Após concretizarem as execuções, os milicianos ainda filmaram os cadáveres dos rapazes,
fazendo comentários jocosos, às gargalhadas. Em determinado momento, um deles pisou na cabeça de uma das vítimas, a fim de mostrar a marca do disparo na cabeça do rapaz. Em razão disso, foi possível identificar o calçado bastante característico, da marca Dolce Gabbana, utilizado pelo miliciano
Havia um outro vídeo que um miliciano apareceu executando dois indivíduos com uma faca. No vídeo, vê-se que o crime foi cometido de maneira extremamente cruel, com o intuído de torturar as vítimas, uma vez que o bandido perfura seus corpos por repetidas vezes, sendo certo que as vítimas estavam amarradas, completamente incapazes de se defender. Chama atenção ainda que as execuções tenha sido registradas em vídeo, o que parecia comprazer o miliciano:
A milícia tinha estratégias, Seus integrantes não podiam focar andando em “carro cabra”, que são os “carros ruins”, com documentos e placas clonadas.

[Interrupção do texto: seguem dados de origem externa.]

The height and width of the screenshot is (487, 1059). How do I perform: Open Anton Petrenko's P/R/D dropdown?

Os chefes diziam que todos aqueles que não têm mandado de prisão deveriam devolver suas armas. Todos deveriam ter o contato do advogado e que, acaso fossem presos, somente deveriam falar na presença do advogado, sob pena de “sofrer as consequências”.
“Mano, tu tá indo desenrolar. Depois tu vai colocar um responsável de pegar e te entregar, entendeu? Vai só desenrolar, depois bota um responsável de pegar e te entregar. Não vai você mesmo pegar não, entendeu? Esquece isso. Isso é burrice! Vai botar um moleque limpão, sem mandado, sem nada para ir pegar os valores. Aí pega uma merreca, pega outra, entendeu? Não ficar com muito dinheiro no bolso. Tem que ter um limite de valores? Carro bom, moto boa, nada errado! Entendeu? Porque pode tomar um bote aí e ficar fodido! Deu para entender?”

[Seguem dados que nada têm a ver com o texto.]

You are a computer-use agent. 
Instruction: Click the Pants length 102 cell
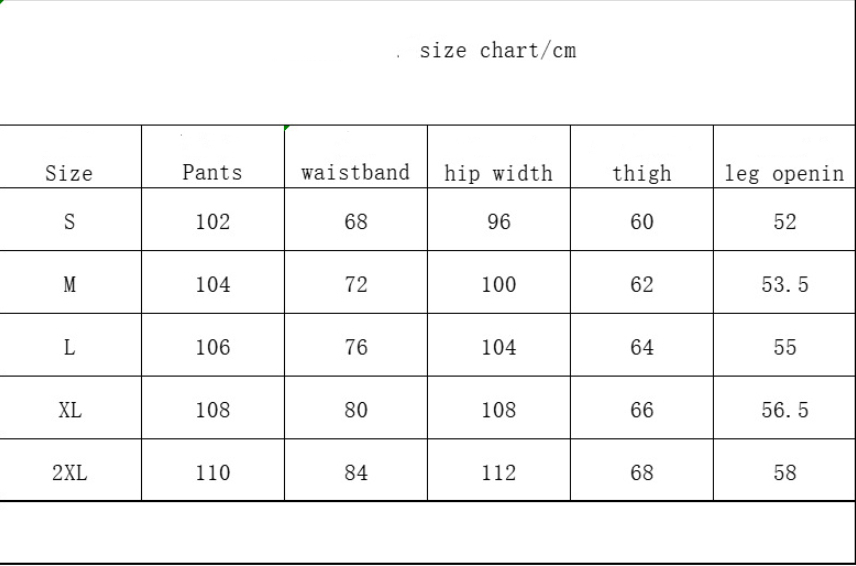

Alerta ainda para o fato de que equipamentos como fardas, boots e coldres estariam ensejando prisão e que todos deveriam ter cautela quanto a tais materiais. E finaliza: “escreveu não leu pau comeu”.

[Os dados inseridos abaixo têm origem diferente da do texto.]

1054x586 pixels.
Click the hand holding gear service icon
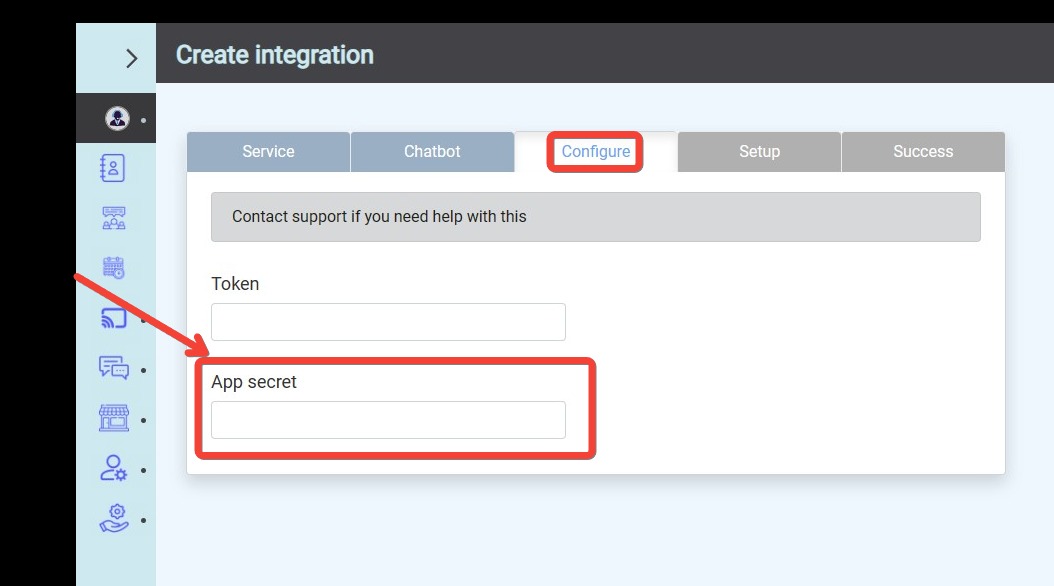point(114,518)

Foram também identificadas fotografias de explosivos caseiros utilizados, dado a evidenciar a extremada gravidade dos atos cometidos pelo bando. Conforme pontuado, a malta frequentemente adquiria, possuía, portava, tinha em depósito e transportava armas de fogo de uso permitido, restrito, assim como artefatos explosivos.
O arsenal era utilizado para gerar intimidação na população, servindo de instrumento para o achaque. Da mesma forma, frequentes são os episódios de guerras entre milicianos rivais e ainda entre milicianos e traficantes, o que fazem em razão de disputas territoriais.
Foi verificado que Juninho Varão figurava como sócio de uma empresa de banda larga , provavelmente utilizada para lavagem de dinheiro da organização criminosa.
A empresa presta serviços de baixíssima qualidade, açambarcando, ao que parece, o fornecimento de internet na região do Cabuçu, ou seja, trata-se de empresa criada para conferir ares de legalidade ao serviço de “gatonet” imposto aos moradores da região, os quais, privados da possibilidade de contratar com as demais empresas, veem-se obrigados a contratar com a “empresa da milícia”.